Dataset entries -
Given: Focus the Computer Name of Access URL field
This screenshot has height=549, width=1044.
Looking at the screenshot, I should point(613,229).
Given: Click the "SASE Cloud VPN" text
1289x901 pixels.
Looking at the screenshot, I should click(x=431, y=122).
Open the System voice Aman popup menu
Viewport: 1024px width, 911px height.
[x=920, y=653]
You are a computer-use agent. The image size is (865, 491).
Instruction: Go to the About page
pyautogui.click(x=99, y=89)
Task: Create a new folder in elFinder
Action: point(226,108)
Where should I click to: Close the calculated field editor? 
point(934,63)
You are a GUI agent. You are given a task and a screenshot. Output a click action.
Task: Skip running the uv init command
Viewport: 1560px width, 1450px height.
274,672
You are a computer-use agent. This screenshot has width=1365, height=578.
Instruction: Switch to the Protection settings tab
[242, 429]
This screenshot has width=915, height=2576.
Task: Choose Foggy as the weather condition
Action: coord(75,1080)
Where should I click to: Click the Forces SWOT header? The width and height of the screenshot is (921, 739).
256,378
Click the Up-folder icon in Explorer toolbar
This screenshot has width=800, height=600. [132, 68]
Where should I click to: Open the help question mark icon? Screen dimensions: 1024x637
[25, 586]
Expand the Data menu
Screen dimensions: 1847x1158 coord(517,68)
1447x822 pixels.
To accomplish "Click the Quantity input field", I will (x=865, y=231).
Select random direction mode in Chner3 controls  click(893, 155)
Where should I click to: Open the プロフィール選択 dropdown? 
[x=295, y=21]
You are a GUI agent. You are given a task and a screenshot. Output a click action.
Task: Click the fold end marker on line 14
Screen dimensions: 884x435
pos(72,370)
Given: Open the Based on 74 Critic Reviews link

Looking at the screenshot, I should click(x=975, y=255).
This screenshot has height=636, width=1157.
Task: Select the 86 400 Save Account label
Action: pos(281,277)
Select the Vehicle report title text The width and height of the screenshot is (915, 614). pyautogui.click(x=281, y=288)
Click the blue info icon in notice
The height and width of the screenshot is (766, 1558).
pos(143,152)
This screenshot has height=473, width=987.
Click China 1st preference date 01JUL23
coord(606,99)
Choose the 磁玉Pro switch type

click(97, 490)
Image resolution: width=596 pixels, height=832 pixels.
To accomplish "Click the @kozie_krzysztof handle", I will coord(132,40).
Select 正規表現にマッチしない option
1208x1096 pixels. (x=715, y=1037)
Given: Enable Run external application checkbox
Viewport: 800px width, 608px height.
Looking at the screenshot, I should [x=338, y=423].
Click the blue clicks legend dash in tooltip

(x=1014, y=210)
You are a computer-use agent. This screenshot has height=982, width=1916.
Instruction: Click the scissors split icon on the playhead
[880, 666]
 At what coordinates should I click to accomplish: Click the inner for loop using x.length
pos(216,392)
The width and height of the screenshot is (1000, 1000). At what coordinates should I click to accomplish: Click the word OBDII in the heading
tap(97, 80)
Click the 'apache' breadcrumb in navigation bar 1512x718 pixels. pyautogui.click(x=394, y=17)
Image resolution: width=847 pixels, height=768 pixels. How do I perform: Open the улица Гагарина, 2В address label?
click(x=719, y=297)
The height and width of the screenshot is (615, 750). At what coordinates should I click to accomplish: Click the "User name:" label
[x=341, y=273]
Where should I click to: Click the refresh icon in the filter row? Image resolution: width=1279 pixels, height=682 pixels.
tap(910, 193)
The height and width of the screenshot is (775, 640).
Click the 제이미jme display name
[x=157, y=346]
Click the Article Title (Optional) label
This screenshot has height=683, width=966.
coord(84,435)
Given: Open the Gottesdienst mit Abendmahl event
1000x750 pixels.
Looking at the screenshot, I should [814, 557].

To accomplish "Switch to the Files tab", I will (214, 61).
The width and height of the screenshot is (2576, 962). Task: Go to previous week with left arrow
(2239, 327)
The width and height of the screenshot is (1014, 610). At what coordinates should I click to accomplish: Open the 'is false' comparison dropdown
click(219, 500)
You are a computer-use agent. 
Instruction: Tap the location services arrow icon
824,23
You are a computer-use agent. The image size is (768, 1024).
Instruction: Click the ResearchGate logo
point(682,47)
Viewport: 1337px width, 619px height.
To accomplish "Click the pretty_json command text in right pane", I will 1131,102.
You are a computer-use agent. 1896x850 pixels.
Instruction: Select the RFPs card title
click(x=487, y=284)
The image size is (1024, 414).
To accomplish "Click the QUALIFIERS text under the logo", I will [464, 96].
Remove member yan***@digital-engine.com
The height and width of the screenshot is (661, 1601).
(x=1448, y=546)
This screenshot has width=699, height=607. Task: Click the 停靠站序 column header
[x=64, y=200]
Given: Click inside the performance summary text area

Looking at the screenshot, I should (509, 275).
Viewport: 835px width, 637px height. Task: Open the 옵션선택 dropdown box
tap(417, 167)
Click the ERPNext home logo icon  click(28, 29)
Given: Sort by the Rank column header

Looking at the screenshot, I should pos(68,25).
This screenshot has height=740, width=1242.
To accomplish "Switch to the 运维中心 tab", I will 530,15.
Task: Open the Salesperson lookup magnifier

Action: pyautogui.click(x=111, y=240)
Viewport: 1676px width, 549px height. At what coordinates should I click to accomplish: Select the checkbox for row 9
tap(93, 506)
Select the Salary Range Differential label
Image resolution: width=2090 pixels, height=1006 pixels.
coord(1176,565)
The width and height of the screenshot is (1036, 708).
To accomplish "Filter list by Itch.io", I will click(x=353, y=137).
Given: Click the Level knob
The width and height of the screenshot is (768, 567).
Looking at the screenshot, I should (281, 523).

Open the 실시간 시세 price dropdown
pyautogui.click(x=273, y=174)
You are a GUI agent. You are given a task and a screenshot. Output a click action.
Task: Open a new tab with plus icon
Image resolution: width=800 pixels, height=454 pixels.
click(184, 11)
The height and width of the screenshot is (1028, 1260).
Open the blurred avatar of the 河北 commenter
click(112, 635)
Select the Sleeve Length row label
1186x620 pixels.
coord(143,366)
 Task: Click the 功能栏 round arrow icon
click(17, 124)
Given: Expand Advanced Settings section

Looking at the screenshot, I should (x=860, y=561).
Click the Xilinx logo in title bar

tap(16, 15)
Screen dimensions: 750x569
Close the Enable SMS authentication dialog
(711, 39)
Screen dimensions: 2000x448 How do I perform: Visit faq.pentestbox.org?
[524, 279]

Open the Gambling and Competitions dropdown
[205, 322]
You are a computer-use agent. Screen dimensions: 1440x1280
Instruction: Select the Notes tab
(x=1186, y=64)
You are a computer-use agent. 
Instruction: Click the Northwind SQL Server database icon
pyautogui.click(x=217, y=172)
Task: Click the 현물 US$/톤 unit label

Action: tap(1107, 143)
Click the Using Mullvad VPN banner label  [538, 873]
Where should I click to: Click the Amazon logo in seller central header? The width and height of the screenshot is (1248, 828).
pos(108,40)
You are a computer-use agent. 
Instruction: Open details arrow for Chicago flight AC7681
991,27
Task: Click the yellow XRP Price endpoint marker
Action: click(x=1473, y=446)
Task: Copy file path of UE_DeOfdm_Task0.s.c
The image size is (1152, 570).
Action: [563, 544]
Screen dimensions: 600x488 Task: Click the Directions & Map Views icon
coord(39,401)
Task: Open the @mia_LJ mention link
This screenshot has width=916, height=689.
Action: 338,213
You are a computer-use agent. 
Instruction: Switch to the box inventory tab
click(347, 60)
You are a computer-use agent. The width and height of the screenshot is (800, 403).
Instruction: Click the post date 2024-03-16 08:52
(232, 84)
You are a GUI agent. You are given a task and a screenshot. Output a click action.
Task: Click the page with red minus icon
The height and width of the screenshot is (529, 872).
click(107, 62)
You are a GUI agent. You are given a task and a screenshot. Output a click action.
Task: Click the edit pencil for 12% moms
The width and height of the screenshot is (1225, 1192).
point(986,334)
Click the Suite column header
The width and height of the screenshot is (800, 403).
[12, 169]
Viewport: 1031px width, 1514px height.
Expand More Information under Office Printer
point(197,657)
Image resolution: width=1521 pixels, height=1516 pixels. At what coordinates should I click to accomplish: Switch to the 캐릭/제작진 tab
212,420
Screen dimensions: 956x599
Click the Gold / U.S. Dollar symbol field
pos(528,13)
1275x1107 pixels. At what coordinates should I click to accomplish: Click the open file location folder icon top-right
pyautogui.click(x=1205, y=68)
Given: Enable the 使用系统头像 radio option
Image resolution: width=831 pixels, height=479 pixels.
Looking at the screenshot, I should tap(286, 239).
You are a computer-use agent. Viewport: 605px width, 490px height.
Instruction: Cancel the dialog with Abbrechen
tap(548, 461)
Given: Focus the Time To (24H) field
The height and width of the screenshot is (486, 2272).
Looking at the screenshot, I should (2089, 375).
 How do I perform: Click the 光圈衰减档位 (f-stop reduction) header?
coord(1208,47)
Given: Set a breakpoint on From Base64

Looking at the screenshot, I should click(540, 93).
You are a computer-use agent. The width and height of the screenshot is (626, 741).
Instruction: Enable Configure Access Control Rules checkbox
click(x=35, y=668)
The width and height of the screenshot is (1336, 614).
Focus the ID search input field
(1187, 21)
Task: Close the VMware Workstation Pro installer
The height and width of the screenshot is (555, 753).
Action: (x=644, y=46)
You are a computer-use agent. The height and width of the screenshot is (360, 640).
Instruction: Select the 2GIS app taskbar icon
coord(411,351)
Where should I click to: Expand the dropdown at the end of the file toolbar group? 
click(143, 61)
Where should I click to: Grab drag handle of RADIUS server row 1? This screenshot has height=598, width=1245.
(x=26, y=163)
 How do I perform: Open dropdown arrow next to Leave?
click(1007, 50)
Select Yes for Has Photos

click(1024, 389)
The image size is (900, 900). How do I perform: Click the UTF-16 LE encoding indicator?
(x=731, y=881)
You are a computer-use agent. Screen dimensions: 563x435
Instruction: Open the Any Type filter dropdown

Required work - In the answer, the lines from the first line of the data above through the line containing "You are a computer-use agent. The image size is (865, 491)." must appear exactly as written, with nothing else.

Reply -
Given: Focus the Computer Name of Access URL field
This screenshot has height=549, width=1044.
Looking at the screenshot, I should point(613,229).
Given: Click the "SASE Cloud VPN" text
1289x901 pixels.
Looking at the screenshot, I should click(x=431, y=122).
Open the System voice Aman popup menu
Viewport: 1024px width, 911px height.
[x=920, y=653]
You are a computer-use agent. The image size is (865, 491).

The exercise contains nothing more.